§ **Exercise description**
Can you give these lines again, swapping "click coordinates" for "tap coordinates" and leaving everything else unchanged?

§ **Provided records**
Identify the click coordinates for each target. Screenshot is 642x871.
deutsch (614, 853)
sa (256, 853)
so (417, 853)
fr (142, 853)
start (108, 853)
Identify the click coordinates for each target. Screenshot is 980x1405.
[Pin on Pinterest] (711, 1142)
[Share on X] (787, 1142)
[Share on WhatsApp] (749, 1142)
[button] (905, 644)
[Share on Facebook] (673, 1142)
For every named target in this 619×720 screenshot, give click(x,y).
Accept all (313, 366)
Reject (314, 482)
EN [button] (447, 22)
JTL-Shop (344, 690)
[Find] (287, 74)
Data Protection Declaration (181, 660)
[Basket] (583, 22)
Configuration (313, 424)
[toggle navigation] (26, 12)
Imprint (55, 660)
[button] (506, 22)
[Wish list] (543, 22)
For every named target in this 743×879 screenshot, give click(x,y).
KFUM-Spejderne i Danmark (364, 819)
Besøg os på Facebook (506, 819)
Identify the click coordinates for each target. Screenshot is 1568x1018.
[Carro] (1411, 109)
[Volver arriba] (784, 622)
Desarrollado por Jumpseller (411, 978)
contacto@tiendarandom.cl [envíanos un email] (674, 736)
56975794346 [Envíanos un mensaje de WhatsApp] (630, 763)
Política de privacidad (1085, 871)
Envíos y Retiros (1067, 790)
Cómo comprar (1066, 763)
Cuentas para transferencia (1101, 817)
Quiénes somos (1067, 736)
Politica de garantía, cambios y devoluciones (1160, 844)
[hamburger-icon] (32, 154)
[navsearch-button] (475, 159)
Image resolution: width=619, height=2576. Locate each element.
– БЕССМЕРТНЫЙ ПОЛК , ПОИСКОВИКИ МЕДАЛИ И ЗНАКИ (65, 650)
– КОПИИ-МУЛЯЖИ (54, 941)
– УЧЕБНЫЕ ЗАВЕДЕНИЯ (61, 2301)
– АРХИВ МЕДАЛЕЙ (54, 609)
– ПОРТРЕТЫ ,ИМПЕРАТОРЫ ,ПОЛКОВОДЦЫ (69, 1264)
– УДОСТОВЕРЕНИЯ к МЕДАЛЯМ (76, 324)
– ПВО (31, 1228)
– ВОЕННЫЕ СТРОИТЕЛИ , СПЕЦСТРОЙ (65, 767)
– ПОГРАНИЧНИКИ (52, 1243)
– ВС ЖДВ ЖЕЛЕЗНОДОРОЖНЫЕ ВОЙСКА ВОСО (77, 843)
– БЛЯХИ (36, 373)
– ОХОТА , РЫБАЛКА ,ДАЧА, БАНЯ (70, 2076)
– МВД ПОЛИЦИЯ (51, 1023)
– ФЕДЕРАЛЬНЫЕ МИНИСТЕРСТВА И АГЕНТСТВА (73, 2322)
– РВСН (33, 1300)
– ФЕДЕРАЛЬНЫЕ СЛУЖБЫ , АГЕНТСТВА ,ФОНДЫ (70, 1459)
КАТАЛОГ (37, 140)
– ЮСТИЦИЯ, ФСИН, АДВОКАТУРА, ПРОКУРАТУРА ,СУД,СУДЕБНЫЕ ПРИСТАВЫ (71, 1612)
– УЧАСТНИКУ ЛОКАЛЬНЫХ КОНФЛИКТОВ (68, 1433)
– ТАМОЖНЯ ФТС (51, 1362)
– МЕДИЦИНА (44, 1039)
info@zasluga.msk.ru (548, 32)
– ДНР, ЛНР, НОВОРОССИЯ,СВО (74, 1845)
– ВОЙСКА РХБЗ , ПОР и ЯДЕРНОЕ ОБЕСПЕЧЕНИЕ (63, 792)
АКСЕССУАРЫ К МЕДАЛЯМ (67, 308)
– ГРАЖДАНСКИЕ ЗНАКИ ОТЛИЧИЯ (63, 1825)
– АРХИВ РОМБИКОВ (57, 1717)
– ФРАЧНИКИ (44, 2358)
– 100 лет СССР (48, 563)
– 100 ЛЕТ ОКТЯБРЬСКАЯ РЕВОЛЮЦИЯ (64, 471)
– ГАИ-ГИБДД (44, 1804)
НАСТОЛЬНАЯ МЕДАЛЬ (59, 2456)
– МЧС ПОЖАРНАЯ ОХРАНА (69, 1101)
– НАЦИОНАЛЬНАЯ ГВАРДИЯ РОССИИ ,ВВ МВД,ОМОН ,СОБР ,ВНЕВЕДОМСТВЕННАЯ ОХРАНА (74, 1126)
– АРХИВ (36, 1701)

§ **Worked answer**
Identify the tap coordinates for each target. Screenshot is 642x871.
deutsch (614, 853)
sa (256, 853)
so (417, 853)
fr (142, 853)
start (108, 853)
Identify the tap coordinates for each target. Screenshot is 980x1405.
[Pin on Pinterest] (711, 1142)
[Share on X] (787, 1142)
[Share on WhatsApp] (749, 1142)
[button] (905, 644)
[Share on Facebook] (673, 1142)
For every named target in this 619×720 screenshot, give click(x,y).
Accept all (313, 366)
Reject (314, 482)
EN [button] (447, 22)
JTL-Shop (344, 690)
[Find] (287, 74)
Data Protection Declaration (181, 660)
[Basket] (583, 22)
Configuration (313, 424)
[toggle navigation] (26, 12)
Imprint (55, 660)
[button] (506, 22)
[Wish list] (543, 22)
For every named target in this 743×879 screenshot, give click(x,y).
KFUM-Spejderne i Danmark (364, 819)
Besøg os på Facebook (506, 819)
Identify the tap coordinates for each target. Screenshot is 1568x1018.
[Carro] (1411, 109)
[Volver arriba] (784, 622)
Desarrollado por Jumpseller (411, 978)
contacto@tiendarandom.cl [envíanos un email] (674, 736)
56975794346 [Envíanos un mensaje de WhatsApp] (630, 763)
Política de privacidad (1085, 871)
Envíos y Retiros (1067, 790)
Cómo comprar (1066, 763)
Cuentas para transferencia (1101, 817)
Quiénes somos (1067, 736)
Politica de garantía, cambios y devoluciones (1160, 844)
[hamburger-icon] (32, 154)
[navsearch-button] (475, 159)
Image resolution: width=619, height=2576. Locate each element.
– БЕССМЕРТНЫЙ ПОЛК , ПОИСКОВИКИ МЕДАЛИ И ЗНАКИ (65, 650)
– КОПИИ-МУЛЯЖИ (54, 941)
– УЧЕБНЫЕ ЗАВЕДЕНИЯ (61, 2301)
– АРХИВ МЕДАЛЕЙ (54, 609)
– ПОРТРЕТЫ ,ИМПЕРАТОРЫ ,ПОЛКОВОДЦЫ (69, 1264)
– УДОСТОВЕРЕНИЯ к МЕДАЛЯМ (76, 324)
– ПВО (31, 1228)
– ВОЕННЫЕ СТРОИТЕЛИ , СПЕЦСТРОЙ (65, 767)
– ПОГРАНИЧНИКИ (52, 1243)
– ВС ЖДВ ЖЕЛЕЗНОДОРОЖНЫЕ ВОЙСКА ВОСО (77, 843)
– БЛЯХИ (36, 373)
– ОХОТА , РЫБАЛКА ,ДАЧА, БАНЯ (70, 2076)
– МВД ПОЛИЦИЯ (51, 1023)
– ФЕДЕРАЛЬНЫЕ МИНИСТЕРСТВА И АГЕНТСТВА (73, 2322)
– РВСН (33, 1300)
– ФЕДЕРАЛЬНЫЕ СЛУЖБЫ , АГЕНТСТВА ,ФОНДЫ (70, 1459)
КАТАЛОГ (37, 140)
– ЮСТИЦИЯ, ФСИН, АДВОКАТУРА, ПРОКУРАТУРА ,СУД,СУДЕБНЫЕ ПРИСТАВЫ (71, 1612)
– УЧАСТНИКУ ЛОКАЛЬНЫХ КОНФЛИКТОВ (68, 1433)
– ТАМОЖНЯ ФТС (51, 1362)
– МЕДИЦИНА (44, 1039)
info@zasluga.msk.ru (548, 32)
– ДНР, ЛНР, НОВОРОССИЯ,СВО (74, 1845)
– ВОЙСКА РХБЗ , ПОР и ЯДЕРНОЕ ОБЕСПЕЧЕНИЕ (63, 792)
АКСЕССУАРЫ К МЕДАЛЯМ (67, 308)
– ГРАЖДАНСКИЕ ЗНАКИ ОТЛИЧИЯ (63, 1825)
– АРХИВ РОМБИКОВ (57, 1717)
– ФРАЧНИКИ (44, 2358)
– 100 лет СССР (48, 563)
– 100 ЛЕТ ОКТЯБРЬСКАЯ РЕВОЛЮЦИЯ (64, 471)
– ГАИ-ГИБДД (44, 1804)
НАСТОЛЬНАЯ МЕДАЛЬ (59, 2456)
– МЧС ПОЖАРНАЯ ОХРАНА (69, 1101)
– НАЦИОНАЛЬНАЯ ГВАРДИЯ РОССИИ ,ВВ МВД,ОМОН ,СОБР ,ВНЕВЕДОМСТВЕННАЯ ОХРАНА (74, 1126)
– АРХИВ (36, 1701)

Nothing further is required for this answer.